Parts of the exercise
A) In the Sandvik logistics article below, reproduce the passage that begins at the words "Broad-based supply chain" and stops after the words "Manager, Rodger Winter.".
B) According to the Sandvik logistics article below, why do strikes at mines pose a challenge for the logistics industry? Answer in one to three sentences.

Text provided
____
Partnership enhances mining supply chain

Broad-based supply chain management company Super Group has been appointed as the sole logistics service provider for mining equipment and services provider Sandvik Mining and Construction (Sandvik).

The contract includes the management of Sandvik’s outbound national distribution, as well as its cross border deliveries to Botswana and Namibia, reports Sandvik Regional Logistics Manager, Rodger Winter.

“Currently, Super Group covers over 5,7-million kilometres a year distributing Sandvik’s products to more than 70 delivery points across Southern Africa. The goal is to ensure that Sandvik’s customers receive the right parts, at the right time, in the right condition, all in a cost-effective manner,” says Winter.

He explains that, through close cooperation between Super Group on-site staff and Sandvik staff, together with a pool of emergency vehicles that are used when required, the efficiency of deliveries has been increased, enabling Sandvik to eliminate unnecessary transport costs.

Further, as strategic partners, Sandvik and Super Group have designed ‘milk-run’ deliveries to Sandvik’s clients from its main warehouse in Jet Park, Johannesburg, and its satellite branches in Rustenburg and Burgersfort.

“Other value-adding initiatives currently being used or in the process of being developed, include real-time proof of delivery (POD) management, POD’s available electronically, full supply chain visibility, product track and trace, live vehicle tracking, delivery process optimisation and client communication,” says Super Group’s Jonathan Fitzpatrick.

This is achieved through advancements in Super Group’s service delivery, such as the My Dashboard system, a Web-based tracking system that enables Sandvik to track the delivery progress of orders and view electronic PODs.

Green Fleet is another system soon to be tested. It will allow Sandvik to view live POD signature information.

“The success of these initiatives has resulted in a customer service level in excess of 99,5%, while at the same time ensuring effective cost control and management,” says Fitzpatrick.

He says that challenges faced by the logistics industry include the increasing fuel price and strikes at mines, which cause mining operations to close, making the delivery of goods impossible. Poor road infrastructure and conditions, such as potholes, cause extra wear on tyres and vehicles; and the possible toll fee charges on highways have also put the industry at a disadvantage.

Fitzpatrick adds that the introduction of administrative adjudication of road traffic offences (AARTO) could hold potentially negative consequences for the logistics field. AARTO involves the implementation of a points system by the traffic department that could result in a driver’s licence being suspended for three months or more.

“In addition, many of the mines we service are in remote areas, resulting in problems with animals on the road slowing down vehicles, while the recession has caused certain mines to close shafts and reduce their productivity,” concludes Fitzpatrick.
____
Collected data
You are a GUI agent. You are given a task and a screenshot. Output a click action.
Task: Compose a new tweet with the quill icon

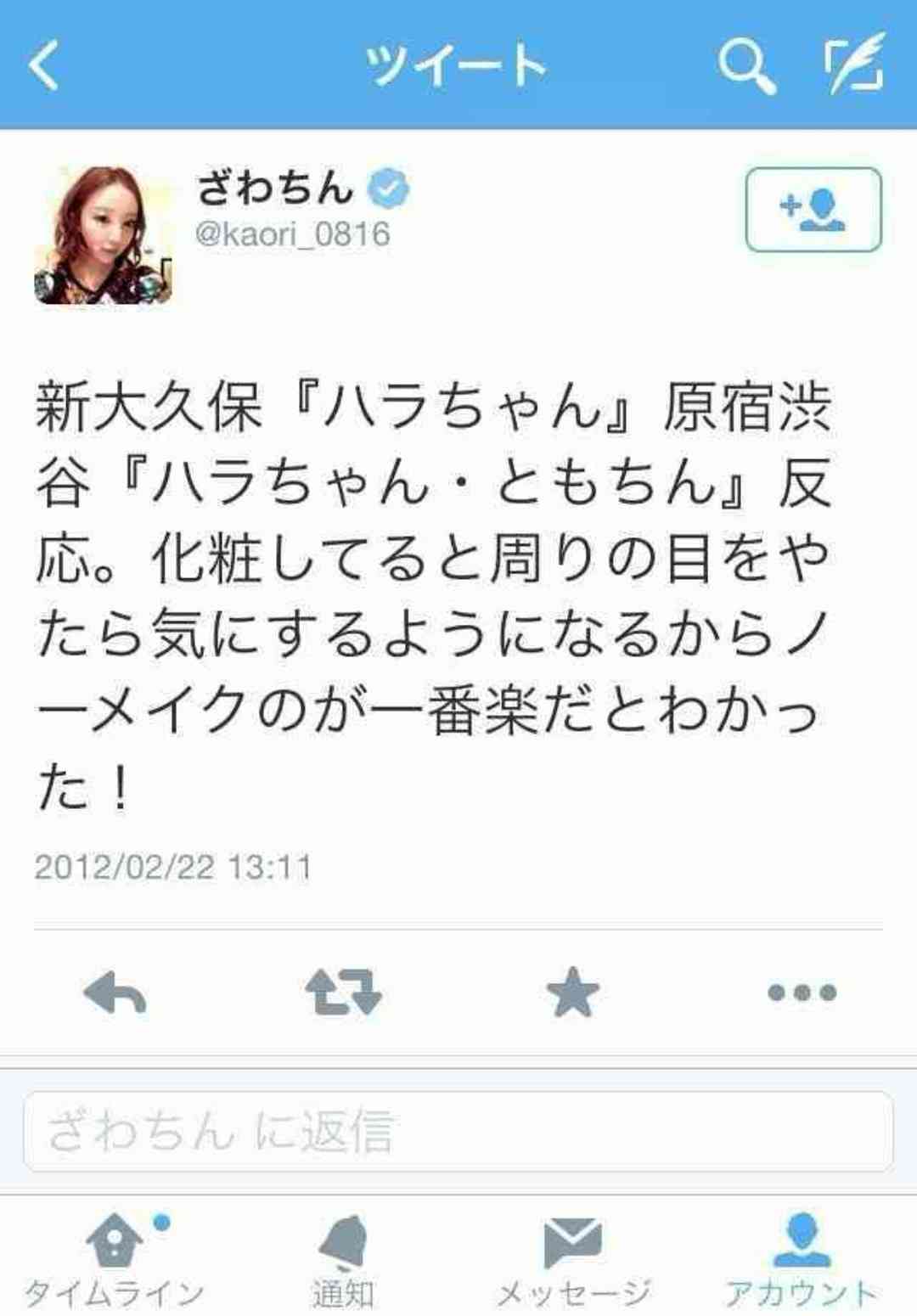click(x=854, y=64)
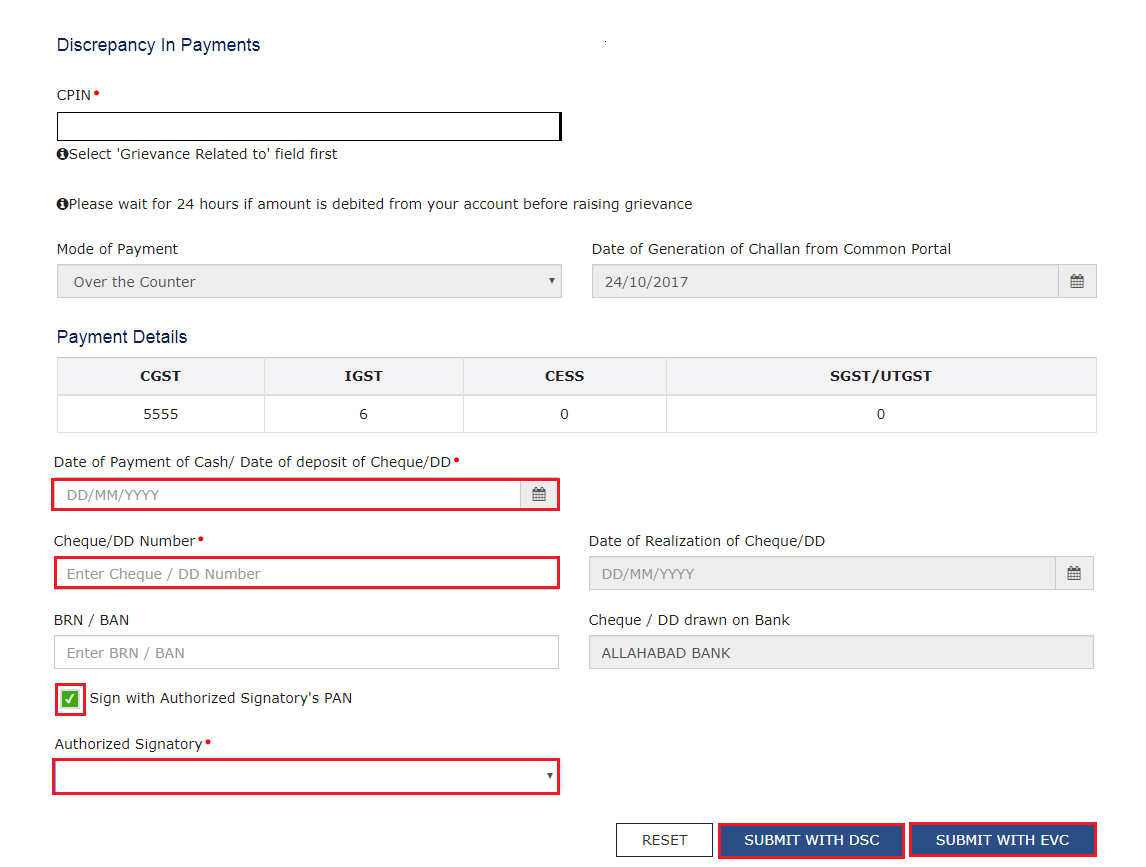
____
Solution set
A)
Broad-based supply chain management company Super Group has been appointed as the sole logistics service provider for mining equipment and services provider Sandvik Mining and Construction (Sandvik).

The contract includes the management of Sandvik’s outbound national distribution, as well as its cross border deliveries to Botswana and Namibia, reports Sandvik Regional Logistics Manager, Rodger Winter.

B) Strikes at mines cause mining operations to close, which makes the delivery of goods impossible.